__Extracted material__.
____

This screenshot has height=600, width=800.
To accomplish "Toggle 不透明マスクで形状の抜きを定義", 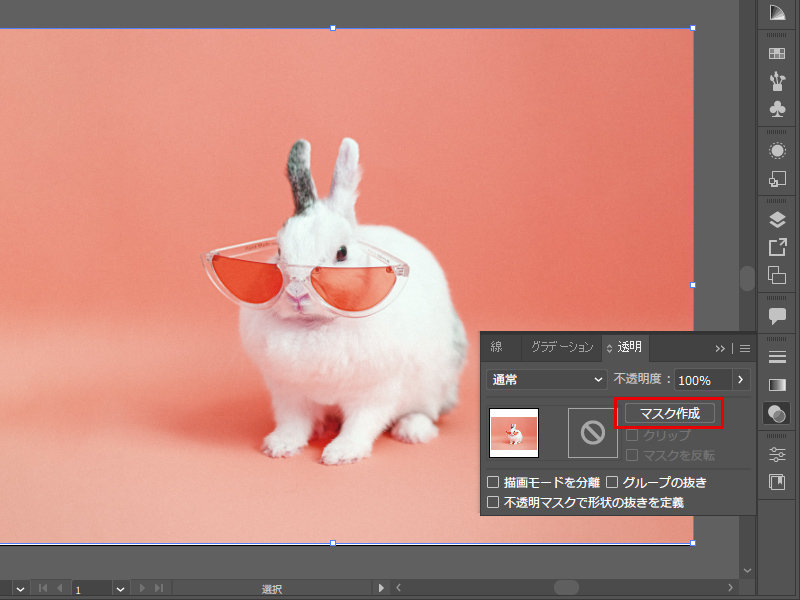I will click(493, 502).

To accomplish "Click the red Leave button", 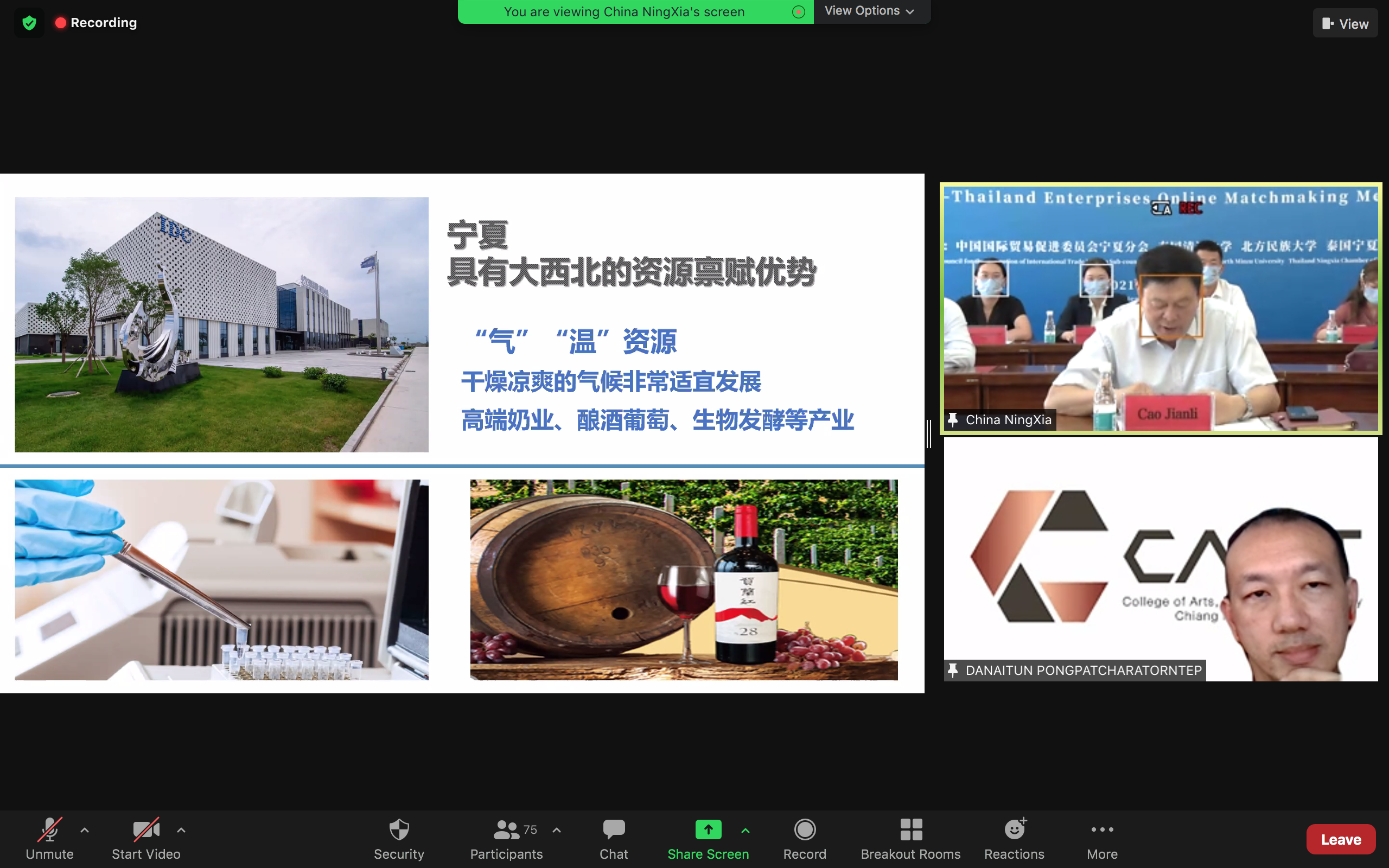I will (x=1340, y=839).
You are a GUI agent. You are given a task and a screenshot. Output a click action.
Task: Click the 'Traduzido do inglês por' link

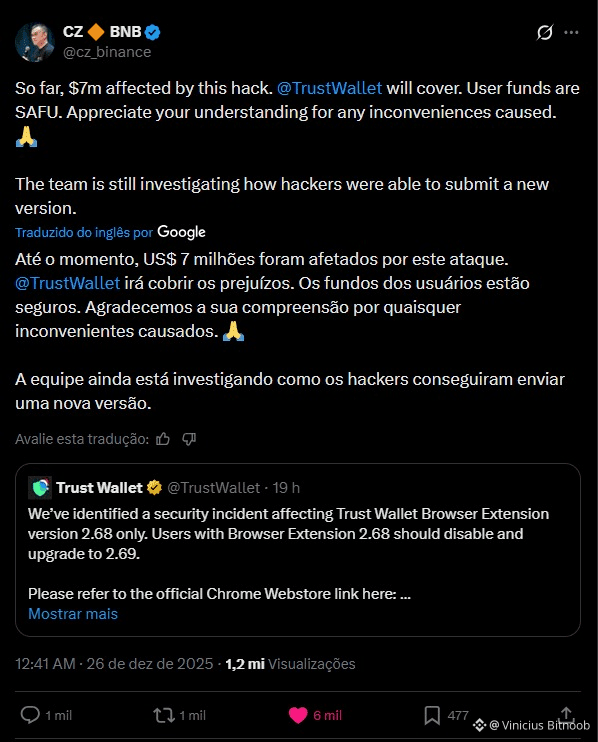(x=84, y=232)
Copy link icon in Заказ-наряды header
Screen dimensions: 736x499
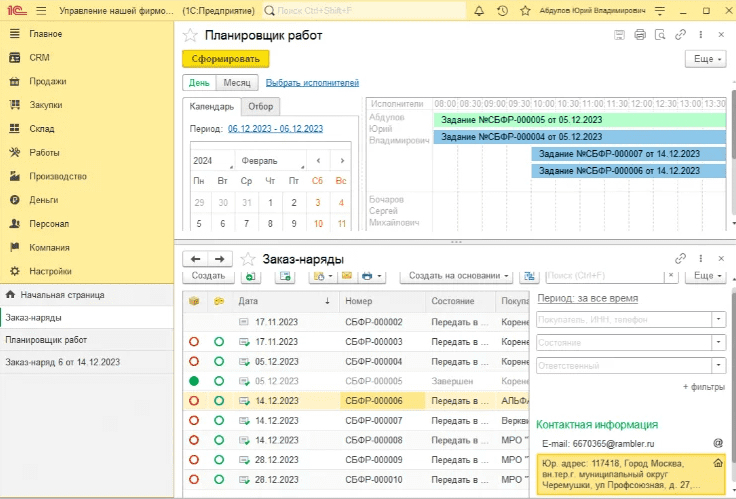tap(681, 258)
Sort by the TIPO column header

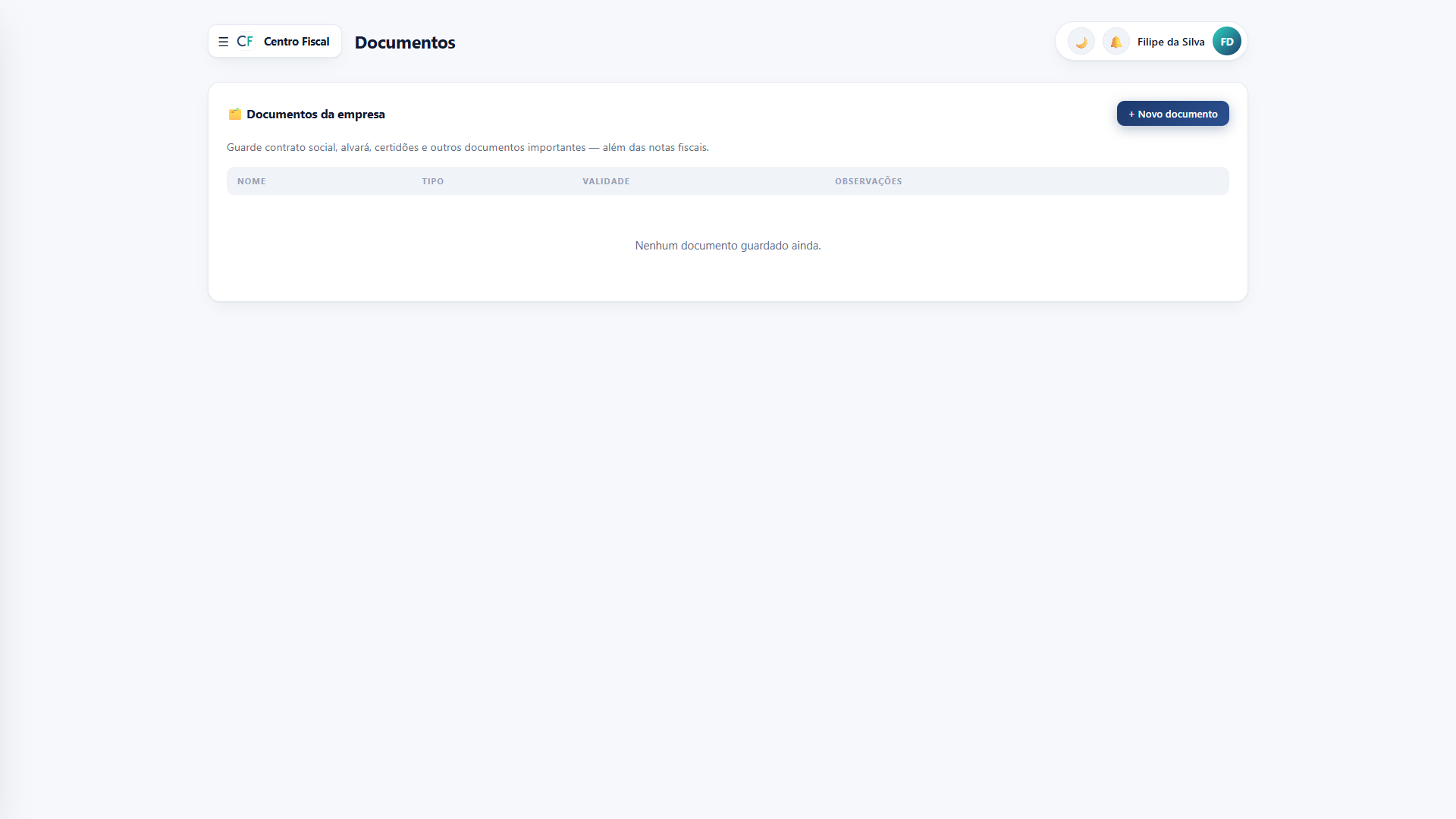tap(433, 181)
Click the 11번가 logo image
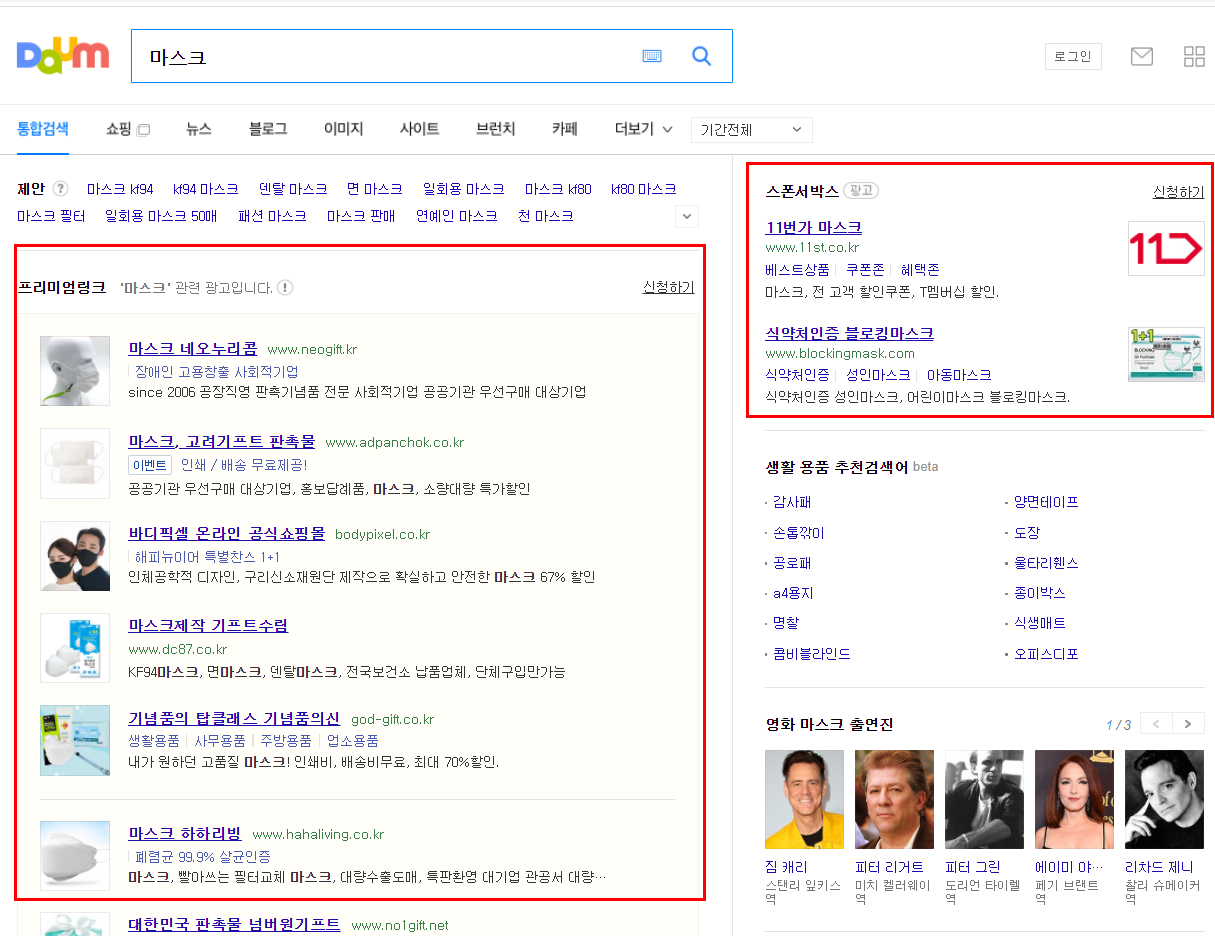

____

__Goal__.
Begin at the line that has "Copy link icon in Заказ-наряды header" and continue through the end of the records. Rewrite those lines with "Screen dimensions" changed to "Display size" and nothing else altered, leaving out the pictures.

__The result__.
Copy link icon in Заказ-наряды header
Display size: 736x499
tap(681, 258)
Sort by the TIPO column header

tap(433, 181)
Click the 11번가 logo image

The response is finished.